Data in this exercise:
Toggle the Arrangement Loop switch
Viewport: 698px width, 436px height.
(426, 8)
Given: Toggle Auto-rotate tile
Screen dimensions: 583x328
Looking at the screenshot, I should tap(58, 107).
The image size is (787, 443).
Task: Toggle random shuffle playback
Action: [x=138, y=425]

Problem details:
Copy every one of the rows above verbatim, keeping each line unchanged.

Finished exercise:
Toggle the Arrangement Loop switch
Viewport: 698px width, 436px height.
(426, 8)
Given: Toggle Auto-rotate tile
Screen dimensions: 583x328
Looking at the screenshot, I should tap(58, 107).
The image size is (787, 443).
Task: Toggle random shuffle playback
Action: [x=138, y=425]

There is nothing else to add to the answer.